**TRY IT:**
From the records below, report the number of lines that contain "settings", and add nothing.

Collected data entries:
****************************************

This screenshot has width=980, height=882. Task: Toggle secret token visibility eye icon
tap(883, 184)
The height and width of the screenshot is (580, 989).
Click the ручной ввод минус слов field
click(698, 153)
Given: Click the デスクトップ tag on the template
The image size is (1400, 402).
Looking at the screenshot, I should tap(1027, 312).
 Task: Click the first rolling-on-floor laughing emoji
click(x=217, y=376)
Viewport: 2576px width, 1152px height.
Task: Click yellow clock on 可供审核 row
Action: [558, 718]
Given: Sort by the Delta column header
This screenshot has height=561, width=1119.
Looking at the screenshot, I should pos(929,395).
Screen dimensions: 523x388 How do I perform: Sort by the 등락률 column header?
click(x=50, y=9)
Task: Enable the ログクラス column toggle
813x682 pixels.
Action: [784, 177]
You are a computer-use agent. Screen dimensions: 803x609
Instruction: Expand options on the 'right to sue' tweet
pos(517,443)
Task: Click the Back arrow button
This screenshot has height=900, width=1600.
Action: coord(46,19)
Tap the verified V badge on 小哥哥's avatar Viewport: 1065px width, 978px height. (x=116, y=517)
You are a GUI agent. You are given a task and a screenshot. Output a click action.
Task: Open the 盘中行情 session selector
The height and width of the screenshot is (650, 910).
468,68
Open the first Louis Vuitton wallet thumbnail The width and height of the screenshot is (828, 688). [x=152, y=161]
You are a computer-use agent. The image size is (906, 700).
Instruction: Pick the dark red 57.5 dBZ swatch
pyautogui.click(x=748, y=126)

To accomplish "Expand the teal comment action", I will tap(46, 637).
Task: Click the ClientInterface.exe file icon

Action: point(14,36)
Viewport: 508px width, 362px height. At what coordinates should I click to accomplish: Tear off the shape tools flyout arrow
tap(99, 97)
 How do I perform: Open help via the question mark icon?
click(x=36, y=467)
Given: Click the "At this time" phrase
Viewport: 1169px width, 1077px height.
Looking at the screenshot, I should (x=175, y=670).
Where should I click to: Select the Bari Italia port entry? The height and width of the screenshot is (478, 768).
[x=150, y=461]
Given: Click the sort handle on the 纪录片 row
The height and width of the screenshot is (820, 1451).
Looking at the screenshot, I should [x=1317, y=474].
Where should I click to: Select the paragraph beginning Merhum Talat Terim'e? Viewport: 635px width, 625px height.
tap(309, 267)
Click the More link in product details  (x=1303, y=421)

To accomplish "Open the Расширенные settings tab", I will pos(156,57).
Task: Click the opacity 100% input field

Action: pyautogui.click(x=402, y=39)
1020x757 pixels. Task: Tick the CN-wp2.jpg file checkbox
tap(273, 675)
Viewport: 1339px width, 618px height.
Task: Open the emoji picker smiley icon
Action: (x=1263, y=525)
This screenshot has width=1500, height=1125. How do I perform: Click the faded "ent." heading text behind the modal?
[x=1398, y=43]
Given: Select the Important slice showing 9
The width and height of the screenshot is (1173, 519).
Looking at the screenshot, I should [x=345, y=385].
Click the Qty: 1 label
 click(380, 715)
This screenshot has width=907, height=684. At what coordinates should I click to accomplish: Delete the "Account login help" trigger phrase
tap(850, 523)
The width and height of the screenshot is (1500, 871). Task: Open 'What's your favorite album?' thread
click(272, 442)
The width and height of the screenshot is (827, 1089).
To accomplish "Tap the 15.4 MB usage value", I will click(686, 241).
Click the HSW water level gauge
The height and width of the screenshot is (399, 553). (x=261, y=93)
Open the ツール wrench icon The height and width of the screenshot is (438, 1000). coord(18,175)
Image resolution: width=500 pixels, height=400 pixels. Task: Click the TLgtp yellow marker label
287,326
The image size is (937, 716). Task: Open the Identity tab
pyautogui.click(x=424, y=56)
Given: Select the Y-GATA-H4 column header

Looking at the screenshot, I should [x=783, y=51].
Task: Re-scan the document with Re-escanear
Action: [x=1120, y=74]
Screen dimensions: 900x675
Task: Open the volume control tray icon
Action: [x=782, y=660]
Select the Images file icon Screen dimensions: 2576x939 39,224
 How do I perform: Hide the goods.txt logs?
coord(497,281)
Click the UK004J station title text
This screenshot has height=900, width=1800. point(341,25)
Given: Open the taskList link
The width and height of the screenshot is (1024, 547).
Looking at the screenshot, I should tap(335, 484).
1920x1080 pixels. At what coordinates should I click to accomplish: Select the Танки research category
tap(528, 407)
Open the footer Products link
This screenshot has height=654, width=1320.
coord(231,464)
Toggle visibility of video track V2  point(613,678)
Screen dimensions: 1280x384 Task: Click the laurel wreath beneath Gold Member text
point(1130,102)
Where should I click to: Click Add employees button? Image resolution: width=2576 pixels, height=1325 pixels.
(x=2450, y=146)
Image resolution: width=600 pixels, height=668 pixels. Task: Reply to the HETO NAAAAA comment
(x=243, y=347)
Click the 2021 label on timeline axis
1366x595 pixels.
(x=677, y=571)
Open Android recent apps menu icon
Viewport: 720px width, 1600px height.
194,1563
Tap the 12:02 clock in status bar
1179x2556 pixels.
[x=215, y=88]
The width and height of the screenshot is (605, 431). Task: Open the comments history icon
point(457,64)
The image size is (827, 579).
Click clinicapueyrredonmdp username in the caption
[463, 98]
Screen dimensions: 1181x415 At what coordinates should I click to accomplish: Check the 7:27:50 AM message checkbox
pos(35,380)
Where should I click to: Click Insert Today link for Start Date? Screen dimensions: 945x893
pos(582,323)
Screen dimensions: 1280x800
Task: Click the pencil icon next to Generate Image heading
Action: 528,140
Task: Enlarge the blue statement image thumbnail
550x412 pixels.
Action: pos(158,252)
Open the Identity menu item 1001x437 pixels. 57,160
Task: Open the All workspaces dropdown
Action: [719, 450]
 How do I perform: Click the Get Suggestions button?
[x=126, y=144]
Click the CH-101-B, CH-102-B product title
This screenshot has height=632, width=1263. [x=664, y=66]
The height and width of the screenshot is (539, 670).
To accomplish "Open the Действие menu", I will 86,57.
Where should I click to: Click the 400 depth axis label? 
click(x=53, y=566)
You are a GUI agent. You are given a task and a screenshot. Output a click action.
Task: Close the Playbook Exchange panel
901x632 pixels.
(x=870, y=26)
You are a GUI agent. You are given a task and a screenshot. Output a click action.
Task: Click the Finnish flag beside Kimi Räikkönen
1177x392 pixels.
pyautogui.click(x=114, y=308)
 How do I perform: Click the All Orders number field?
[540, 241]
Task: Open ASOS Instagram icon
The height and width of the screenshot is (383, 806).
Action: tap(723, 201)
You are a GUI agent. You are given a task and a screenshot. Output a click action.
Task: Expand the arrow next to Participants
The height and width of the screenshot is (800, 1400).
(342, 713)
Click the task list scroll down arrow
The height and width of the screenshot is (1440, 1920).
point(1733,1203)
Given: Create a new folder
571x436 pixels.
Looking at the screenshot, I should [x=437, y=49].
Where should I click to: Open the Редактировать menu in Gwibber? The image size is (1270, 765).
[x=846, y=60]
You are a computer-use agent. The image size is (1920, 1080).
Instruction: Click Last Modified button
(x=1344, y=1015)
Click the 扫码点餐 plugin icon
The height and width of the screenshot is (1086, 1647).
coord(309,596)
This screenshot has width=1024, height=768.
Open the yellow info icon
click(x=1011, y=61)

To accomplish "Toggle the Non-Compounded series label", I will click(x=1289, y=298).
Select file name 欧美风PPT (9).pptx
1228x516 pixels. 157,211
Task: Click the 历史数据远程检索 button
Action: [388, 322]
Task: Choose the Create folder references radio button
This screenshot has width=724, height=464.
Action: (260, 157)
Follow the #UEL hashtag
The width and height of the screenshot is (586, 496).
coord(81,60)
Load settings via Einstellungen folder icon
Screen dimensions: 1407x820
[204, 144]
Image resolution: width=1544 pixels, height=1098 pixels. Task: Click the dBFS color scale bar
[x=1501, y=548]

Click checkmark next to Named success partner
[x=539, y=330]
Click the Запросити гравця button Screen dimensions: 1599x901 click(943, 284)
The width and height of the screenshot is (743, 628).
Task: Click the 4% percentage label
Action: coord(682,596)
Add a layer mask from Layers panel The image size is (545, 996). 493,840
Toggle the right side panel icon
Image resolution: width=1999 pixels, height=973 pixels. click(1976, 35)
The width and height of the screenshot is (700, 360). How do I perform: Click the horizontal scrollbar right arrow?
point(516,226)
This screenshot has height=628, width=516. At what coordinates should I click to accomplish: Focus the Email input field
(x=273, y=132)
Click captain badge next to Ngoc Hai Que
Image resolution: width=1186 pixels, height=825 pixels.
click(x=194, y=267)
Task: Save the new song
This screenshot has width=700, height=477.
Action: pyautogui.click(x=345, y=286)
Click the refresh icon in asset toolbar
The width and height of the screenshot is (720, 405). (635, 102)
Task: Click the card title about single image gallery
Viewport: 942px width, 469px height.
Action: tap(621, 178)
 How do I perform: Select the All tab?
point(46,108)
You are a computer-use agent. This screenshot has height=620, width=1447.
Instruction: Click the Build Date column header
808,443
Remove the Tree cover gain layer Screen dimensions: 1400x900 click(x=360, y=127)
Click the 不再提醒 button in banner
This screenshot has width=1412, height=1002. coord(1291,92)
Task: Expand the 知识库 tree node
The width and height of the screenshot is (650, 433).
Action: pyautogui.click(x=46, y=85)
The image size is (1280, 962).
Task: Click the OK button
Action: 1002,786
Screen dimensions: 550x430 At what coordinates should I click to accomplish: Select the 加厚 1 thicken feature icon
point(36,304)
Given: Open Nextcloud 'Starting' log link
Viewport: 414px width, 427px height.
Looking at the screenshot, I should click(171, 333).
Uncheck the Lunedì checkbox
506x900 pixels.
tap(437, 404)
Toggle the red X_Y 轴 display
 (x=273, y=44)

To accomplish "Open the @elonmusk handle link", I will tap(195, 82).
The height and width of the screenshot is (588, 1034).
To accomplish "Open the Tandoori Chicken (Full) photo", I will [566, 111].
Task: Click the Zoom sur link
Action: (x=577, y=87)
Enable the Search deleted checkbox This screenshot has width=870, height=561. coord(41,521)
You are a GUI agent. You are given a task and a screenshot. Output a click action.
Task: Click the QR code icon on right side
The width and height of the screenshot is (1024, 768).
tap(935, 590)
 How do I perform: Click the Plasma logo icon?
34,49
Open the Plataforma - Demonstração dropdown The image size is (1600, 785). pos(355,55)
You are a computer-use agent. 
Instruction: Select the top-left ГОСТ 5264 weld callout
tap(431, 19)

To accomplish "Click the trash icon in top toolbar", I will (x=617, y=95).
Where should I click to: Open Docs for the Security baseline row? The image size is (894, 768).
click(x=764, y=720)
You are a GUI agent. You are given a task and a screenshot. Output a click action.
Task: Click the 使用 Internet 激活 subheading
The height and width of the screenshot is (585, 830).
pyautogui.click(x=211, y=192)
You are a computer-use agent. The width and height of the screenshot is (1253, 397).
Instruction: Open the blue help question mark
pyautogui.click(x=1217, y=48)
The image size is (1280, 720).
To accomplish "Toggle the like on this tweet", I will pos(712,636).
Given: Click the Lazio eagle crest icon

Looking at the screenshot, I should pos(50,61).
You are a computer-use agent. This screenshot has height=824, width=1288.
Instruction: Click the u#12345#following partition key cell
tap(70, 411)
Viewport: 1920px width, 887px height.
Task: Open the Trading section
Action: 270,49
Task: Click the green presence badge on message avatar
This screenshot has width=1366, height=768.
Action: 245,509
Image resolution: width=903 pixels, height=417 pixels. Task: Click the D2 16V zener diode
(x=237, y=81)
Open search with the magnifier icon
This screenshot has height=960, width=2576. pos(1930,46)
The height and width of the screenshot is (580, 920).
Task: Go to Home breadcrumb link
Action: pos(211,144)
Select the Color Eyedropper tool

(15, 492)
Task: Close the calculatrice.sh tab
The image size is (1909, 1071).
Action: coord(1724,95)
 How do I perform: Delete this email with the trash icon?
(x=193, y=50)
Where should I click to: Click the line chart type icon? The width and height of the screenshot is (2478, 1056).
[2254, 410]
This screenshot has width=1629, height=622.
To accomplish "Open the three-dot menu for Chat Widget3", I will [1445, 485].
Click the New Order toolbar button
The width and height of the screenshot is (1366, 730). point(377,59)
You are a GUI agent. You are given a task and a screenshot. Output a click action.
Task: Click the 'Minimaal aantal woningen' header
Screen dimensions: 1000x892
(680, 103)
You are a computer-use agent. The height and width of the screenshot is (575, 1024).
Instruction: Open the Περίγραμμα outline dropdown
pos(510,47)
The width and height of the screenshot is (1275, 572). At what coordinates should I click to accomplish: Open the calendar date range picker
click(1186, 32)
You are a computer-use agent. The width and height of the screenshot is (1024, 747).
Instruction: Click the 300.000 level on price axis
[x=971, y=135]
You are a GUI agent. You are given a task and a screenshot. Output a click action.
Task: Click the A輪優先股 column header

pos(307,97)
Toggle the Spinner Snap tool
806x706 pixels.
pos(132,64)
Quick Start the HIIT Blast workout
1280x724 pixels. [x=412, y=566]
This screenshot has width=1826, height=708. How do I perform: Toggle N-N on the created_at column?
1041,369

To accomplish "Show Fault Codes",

****************************************

**SOLUTION TO THIS TASK:**
2